Advocates find it particularly frustrating that there don’t always seem to be clear reasons why closures happen.
“I think everyone could live with the idea that sometimes encampments need to be closed—But that the reasons for those would be pretty well-defined, that there would be a clear process with some accountability about that judgment that the D.C. government was making,” Rocap said.
Furmanchik concurred, and said that when the Washington Legal Clinic for the Homeless asks DMHHS why they have carried out a closure or an immediate disposition, they are most often told a closure is necessary due to a “health and safety hazard.” But that term is relatively unclear.

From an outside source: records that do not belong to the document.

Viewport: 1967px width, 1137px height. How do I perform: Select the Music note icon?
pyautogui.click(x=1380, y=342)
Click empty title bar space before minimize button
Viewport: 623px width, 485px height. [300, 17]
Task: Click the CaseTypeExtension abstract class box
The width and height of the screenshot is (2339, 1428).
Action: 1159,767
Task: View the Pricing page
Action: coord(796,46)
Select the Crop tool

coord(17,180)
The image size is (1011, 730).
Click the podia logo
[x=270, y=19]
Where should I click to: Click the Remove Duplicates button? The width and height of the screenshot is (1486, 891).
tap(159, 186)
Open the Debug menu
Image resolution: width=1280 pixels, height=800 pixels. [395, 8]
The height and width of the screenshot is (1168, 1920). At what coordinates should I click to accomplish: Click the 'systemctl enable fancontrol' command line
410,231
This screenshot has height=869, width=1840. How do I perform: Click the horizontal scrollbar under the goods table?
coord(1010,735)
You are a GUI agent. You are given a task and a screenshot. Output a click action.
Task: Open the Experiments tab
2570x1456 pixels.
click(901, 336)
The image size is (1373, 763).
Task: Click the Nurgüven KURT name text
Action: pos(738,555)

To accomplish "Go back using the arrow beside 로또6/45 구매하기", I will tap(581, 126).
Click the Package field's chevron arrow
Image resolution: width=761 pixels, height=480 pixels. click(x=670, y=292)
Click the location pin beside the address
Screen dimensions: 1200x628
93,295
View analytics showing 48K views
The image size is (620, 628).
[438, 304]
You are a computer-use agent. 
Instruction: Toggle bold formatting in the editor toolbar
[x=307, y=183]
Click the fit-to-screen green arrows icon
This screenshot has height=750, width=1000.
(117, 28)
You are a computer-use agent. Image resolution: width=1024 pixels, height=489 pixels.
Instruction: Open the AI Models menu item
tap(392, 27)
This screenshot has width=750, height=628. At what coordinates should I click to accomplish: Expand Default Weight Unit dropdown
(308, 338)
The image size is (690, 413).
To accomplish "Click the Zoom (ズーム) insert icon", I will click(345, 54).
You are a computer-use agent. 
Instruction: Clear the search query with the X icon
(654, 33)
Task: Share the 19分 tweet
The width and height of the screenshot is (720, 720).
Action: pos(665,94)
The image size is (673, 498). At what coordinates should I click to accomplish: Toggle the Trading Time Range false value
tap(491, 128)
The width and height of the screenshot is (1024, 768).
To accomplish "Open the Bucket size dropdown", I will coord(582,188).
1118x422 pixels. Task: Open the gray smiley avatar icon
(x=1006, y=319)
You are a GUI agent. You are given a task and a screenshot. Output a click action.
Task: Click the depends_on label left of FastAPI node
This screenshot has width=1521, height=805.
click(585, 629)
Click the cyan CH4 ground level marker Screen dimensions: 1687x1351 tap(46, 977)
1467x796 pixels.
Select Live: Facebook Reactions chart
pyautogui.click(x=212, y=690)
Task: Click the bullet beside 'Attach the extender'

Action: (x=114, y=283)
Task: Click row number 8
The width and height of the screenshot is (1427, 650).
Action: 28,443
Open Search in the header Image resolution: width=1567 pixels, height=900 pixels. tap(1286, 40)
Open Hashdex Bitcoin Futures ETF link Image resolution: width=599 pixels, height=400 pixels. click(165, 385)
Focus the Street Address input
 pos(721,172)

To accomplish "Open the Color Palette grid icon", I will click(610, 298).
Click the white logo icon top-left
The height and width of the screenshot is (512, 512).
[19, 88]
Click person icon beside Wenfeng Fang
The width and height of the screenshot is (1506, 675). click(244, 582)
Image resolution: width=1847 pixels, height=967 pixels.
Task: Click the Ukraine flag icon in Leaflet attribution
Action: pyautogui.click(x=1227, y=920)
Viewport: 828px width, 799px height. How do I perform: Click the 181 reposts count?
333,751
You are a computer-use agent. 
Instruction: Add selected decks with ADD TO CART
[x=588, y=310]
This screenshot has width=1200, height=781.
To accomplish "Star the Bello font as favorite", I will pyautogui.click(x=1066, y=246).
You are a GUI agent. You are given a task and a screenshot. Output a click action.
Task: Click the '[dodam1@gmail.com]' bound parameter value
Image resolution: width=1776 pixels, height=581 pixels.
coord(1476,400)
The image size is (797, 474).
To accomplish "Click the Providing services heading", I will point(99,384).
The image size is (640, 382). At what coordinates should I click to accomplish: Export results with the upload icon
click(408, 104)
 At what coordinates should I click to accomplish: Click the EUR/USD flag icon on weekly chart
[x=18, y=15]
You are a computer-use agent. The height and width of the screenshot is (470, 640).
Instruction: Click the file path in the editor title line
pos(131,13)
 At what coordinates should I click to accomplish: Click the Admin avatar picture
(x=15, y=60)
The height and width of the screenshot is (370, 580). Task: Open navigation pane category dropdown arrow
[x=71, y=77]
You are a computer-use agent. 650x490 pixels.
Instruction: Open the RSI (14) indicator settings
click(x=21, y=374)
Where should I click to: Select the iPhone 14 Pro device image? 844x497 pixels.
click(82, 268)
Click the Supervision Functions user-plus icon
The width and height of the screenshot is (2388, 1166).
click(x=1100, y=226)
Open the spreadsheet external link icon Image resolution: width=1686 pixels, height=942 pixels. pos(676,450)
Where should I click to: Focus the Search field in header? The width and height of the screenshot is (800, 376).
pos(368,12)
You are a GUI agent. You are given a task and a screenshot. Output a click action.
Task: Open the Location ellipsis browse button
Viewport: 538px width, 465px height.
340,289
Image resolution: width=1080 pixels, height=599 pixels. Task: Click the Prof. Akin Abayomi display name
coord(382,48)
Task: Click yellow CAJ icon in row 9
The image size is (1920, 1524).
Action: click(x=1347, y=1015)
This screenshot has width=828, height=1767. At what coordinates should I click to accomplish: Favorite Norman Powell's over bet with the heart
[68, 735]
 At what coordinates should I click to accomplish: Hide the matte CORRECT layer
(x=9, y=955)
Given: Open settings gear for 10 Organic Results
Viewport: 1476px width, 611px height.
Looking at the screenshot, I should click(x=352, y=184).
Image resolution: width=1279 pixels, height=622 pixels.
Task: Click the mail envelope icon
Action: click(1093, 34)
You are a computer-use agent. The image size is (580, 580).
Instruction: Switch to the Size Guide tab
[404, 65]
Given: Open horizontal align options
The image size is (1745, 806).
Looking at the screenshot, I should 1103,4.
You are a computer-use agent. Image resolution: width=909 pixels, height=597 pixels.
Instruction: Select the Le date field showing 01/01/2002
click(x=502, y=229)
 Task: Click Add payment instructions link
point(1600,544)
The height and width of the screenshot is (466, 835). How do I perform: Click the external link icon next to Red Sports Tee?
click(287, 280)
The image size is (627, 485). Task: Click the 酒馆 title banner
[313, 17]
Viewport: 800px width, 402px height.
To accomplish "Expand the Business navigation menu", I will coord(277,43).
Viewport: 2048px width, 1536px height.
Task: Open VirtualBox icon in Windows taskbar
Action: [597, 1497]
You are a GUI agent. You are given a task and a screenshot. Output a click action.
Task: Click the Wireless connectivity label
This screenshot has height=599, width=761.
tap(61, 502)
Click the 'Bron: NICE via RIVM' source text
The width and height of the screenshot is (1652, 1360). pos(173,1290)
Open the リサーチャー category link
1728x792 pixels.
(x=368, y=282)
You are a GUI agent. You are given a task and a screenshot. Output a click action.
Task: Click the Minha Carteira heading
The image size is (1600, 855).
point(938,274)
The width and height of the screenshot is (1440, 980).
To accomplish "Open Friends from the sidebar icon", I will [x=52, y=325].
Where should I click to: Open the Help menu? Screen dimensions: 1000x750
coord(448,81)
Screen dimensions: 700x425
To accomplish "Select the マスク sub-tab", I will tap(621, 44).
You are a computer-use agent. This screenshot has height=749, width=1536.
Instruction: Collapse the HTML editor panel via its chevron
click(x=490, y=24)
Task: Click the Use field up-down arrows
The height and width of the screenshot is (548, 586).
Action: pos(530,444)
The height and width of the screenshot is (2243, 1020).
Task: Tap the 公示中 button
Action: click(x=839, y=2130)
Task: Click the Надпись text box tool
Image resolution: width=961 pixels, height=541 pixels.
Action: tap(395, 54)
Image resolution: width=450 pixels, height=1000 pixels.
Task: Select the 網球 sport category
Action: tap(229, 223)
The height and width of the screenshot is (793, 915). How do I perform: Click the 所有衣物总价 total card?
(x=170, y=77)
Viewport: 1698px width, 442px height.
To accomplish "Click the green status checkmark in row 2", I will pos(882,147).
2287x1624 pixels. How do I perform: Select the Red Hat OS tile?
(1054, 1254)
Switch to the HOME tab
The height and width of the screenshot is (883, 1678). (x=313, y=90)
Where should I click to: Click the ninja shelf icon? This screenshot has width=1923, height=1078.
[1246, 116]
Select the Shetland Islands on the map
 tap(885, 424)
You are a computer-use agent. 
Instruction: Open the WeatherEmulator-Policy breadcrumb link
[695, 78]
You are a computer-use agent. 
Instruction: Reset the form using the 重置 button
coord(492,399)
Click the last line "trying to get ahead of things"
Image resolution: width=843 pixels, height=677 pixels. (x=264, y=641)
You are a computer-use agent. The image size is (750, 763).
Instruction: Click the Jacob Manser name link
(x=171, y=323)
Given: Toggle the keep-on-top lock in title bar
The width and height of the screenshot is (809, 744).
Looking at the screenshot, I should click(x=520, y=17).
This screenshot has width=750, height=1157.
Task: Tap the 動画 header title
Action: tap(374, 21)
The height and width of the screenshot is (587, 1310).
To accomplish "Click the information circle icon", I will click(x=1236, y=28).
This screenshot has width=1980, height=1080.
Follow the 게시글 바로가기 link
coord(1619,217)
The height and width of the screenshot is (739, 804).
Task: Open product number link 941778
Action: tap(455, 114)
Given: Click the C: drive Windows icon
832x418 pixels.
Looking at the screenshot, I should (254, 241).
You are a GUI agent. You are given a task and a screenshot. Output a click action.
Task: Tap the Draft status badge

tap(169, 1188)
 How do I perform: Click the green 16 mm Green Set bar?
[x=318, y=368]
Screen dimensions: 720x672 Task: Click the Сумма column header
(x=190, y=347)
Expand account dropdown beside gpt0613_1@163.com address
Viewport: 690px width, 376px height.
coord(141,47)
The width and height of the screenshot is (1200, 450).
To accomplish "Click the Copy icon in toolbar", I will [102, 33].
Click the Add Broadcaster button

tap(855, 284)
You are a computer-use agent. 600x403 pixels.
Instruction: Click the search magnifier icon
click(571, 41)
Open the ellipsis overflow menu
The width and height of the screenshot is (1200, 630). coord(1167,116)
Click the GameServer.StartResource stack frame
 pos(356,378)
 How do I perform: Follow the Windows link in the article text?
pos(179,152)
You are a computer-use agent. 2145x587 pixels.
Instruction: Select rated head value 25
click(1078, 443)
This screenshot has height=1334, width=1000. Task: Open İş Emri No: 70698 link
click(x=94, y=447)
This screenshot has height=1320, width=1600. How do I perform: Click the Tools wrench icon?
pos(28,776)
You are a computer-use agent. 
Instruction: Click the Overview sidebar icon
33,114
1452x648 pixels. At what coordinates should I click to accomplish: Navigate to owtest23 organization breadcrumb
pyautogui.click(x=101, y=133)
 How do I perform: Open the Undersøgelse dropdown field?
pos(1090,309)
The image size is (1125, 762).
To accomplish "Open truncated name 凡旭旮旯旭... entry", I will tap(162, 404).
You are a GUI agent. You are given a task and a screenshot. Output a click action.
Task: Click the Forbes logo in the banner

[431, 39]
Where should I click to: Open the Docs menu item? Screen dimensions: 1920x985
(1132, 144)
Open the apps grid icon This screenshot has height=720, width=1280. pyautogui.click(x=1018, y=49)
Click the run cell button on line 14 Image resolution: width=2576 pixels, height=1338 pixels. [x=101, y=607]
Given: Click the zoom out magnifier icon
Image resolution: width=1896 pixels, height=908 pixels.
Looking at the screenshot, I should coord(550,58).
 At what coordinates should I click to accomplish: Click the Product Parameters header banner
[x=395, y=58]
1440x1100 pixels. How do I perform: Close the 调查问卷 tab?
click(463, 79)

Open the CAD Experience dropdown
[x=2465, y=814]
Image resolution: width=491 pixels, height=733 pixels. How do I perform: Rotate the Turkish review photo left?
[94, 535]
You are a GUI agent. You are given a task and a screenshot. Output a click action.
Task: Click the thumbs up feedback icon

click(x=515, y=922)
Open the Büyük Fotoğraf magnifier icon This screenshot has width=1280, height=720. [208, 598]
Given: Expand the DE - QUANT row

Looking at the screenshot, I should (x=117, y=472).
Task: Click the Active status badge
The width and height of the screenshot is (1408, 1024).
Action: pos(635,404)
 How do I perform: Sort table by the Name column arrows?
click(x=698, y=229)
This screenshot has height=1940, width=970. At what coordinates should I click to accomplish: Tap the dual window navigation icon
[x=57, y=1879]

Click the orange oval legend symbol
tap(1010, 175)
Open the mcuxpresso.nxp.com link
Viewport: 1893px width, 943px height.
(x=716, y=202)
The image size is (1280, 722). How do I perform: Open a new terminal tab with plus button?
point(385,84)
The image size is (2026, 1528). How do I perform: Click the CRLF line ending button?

“We don’t know what a health and safety hazard really actually means, and they’re not willing to provide more information about what that is,” Furmanchik said. “It feels arbitrary because we don’t have any more information about what they can tell us. And it seems unequally enforced depending on where it is, who it is, and where the site is.”
“Decisions to close encampment sites are not taken lightly, nor do they happen in a vacuum. The health and safety factors that have been cited among identified sites have included mass hoarding on public space, mass biohazards primarily consisting of human waste, high levels of rodent activity, major fire risks, sidewalk blockage, close proximity to schools or medical centers, close proximity to roadways, and detrimental intrusion upon DC Department of Transportation bridges and infrastructures,” wrote a DMHHS spokesperson in an email to Street Sense.
At a recent closure at 21st and E St. Kirk, Johnsen, an encampment resident, echoed these frustrations. Johnsen says that the camp there was relatively healthy and safe, but that officials wanted to shut it down because it was an “eyesore.” While DMHHS listed several reasons for the shutdown, including tables blocking ventilation grates, failures to dispose of trash, and human waste, Johnsen believes that he and other residents would have been happy to address those issues if it meant preventing another stressful move.
His frustrations illuminate another issue residents and advocates have with the encampment protocol and engagements process: there is no formal mechanism to appeal decisions DMHHS makes about an encampment. While public housing residents and other beneficiaries of D.C. government programs have a grievance process if their benefits or housing get taken away, no similar process exists for encampment residents.
“The protocol doesn’t give any sort of appeal rights or grievance rights to the subject of an encampment clearing,” Staudenmaier said.
The ambiguity behind why encampments are closed combined with the increase in closures this year leave advocates fearful that a cycle of closures will continue to shuffle people around the city without moving them closer to housing.
Instead, Rocap advocates that encampments should be approached with the goal of making homelessness brief and non-recurring by focusing on housing first approaches, not with the goal of dealing with an individual encampment.
“We have to keep in mind that we’re trying to end homelessness and housing ends homelessness, and we need sufficiently funded, dedicated outreach to encampments. We need housing,” Rocap said. “That’s the structural solution.”
In the meantime, advocates and encampment residents worry residents, like Salim will continue to be displaced, in traumatizing and distressing ways, and like Salim, they will just move to different spots on city or federal land.
As staff from the Department of Behavioral Health and officers of the Park and Metropolitan Police tried to talk him into leaving, Salim kept trying to explain his presence wasn’t bothering anyone, that he had a home right here where he was, and he kept it and the area around it clean and hidden. And he asked over and over again:
“What is the benefit of moving me?”
This story has been updated to include a comment from DMHHS received after publication.